The first thing that is sketchy here is that throughout this derivation you treat $\delta$ as it's a normal function. It's not. This is sometimes perfectly fine when doing calculations if you know what you are doing and the limitations of this. You overstepped these limitations here. Whenever you do this and end up with strange results then it's very likely that you have "broken the rules" at one or more steps.

The main mistake you have done is in taking $\delta(0) = \lim_{x\to 0} \delta(x)$. First of all $\delta$ is not continuous at $x=0$ which we would need for such an expression to be true and secondly there is no consistent value we can assign to $\delta(0)$ and have it satisfy the properties we want like $\int_{-\infty}^\infty \delta(x)f(x){\rm d}x = f(0)$ for "all" test functions $f(x)$.

You then integrate an expression that does not exist over $[0,1]$ and the result will be something that does not exist.
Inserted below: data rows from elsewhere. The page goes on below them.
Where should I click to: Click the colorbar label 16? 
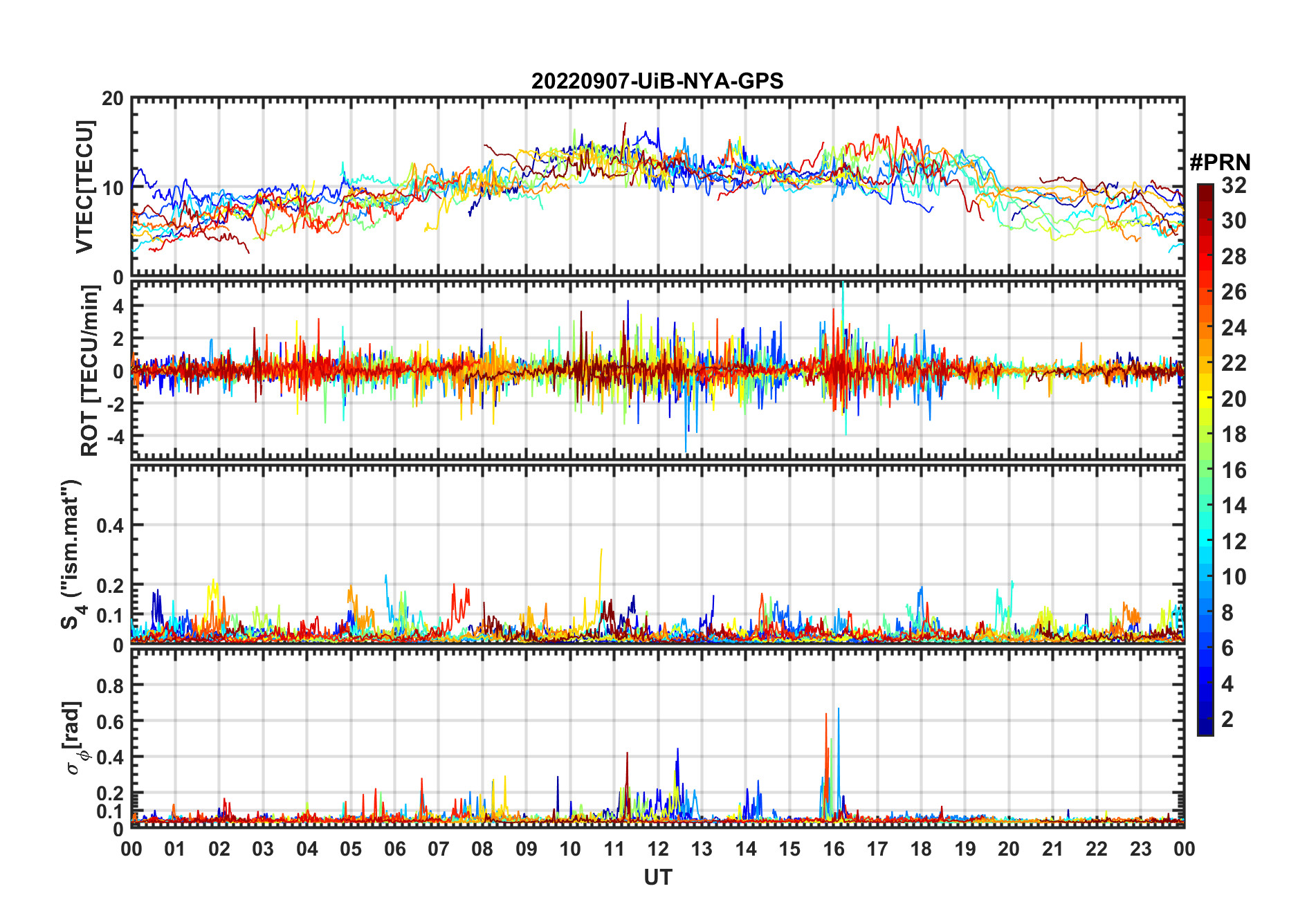(x=1234, y=470)
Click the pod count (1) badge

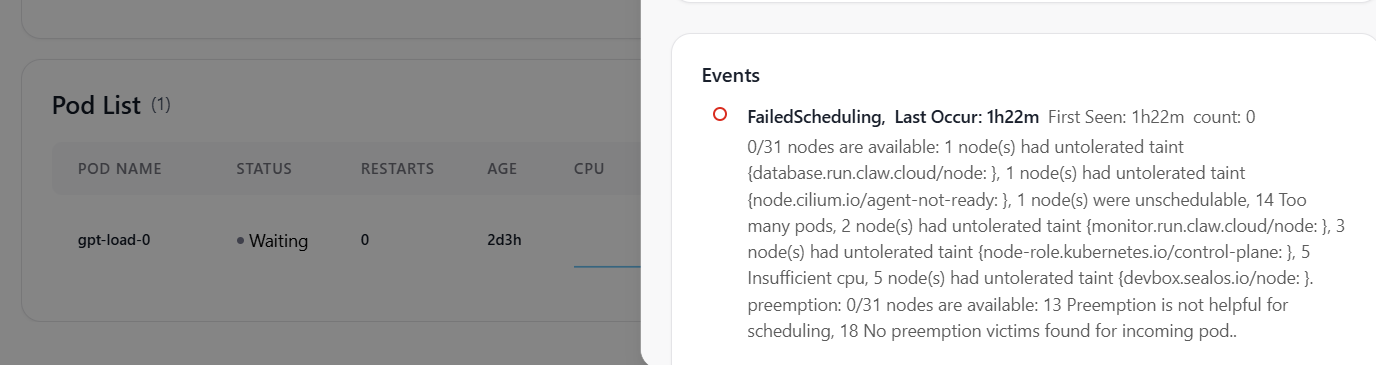(161, 104)
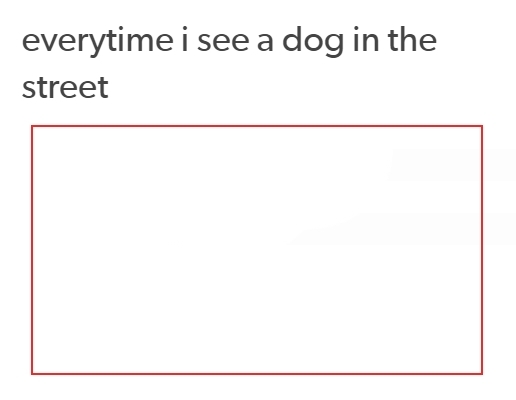Click the word "see" in the caption
The image size is (516, 400).
coord(223,42)
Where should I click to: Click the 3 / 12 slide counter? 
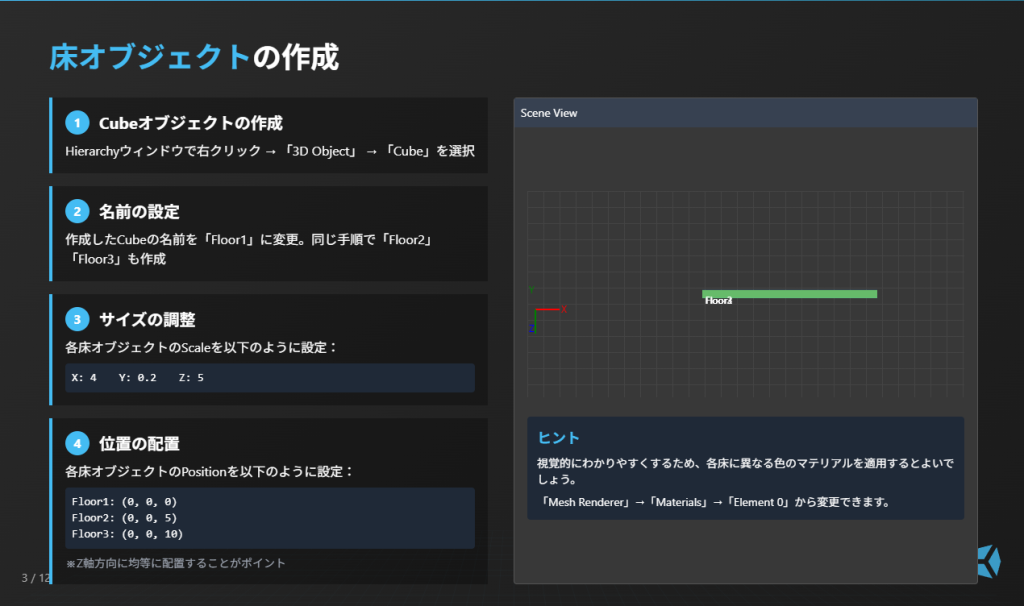(x=36, y=578)
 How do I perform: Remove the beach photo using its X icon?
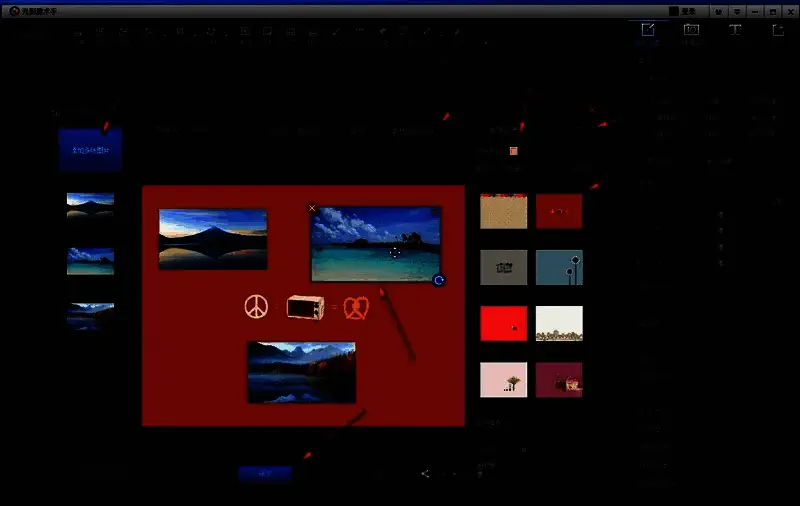(313, 209)
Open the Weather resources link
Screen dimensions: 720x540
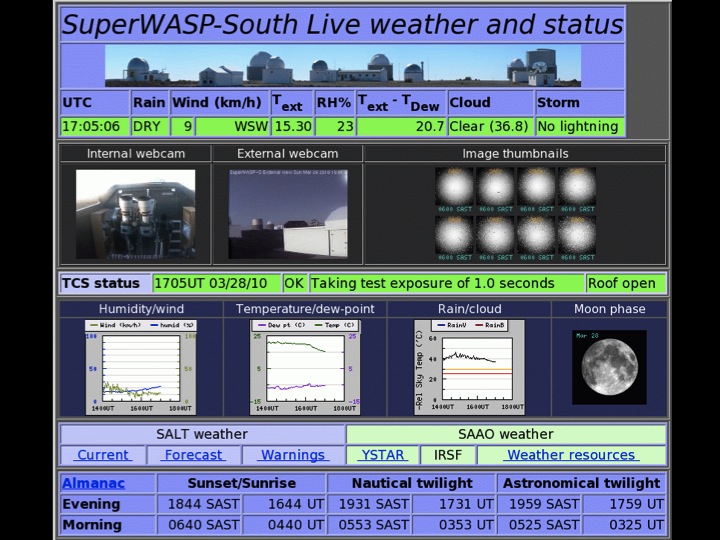pyautogui.click(x=571, y=455)
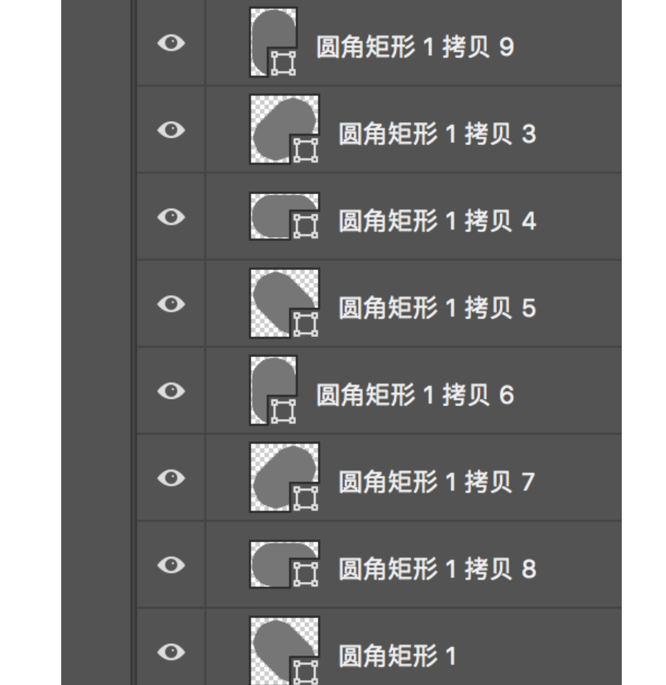Select the bottom 圆角矩形 1 layer name
Screen dimensions: 666x685
(x=397, y=655)
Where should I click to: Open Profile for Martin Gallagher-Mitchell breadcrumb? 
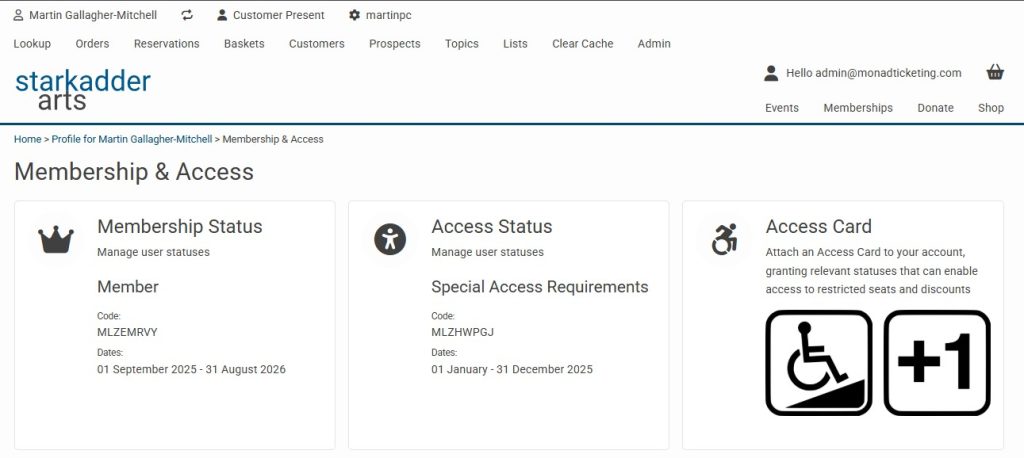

However for arguments sake let's treat the right hand side of this as it was a legitimate expression.

Next you interchange the integration $\int_0^1{\rm d}x$ with the limit $\lim_{u\to 0}$ which cannot be justified in this case and next you interchange the two integrals $\int{\rm d}x\int {\rm d}t\to \int {\rm d}t\int{\rm d}x$ which you don't justify (see Fubini's theorem for conditions when this is allowed. At least you mention this which is something positive.

Then you correctly evaluate two integrals and finally you end up with a limit that does not exist. At least the "does not exist" is consistent thoughout the calculation.

The take away message here is that one should try to be very careful when doing calculations like this. The most important thing is to make sure the things you manipulate actually exists / are well defined in the first place and be careful to check that the manipulations you do are allowed (interchanging limits and integrals etc.).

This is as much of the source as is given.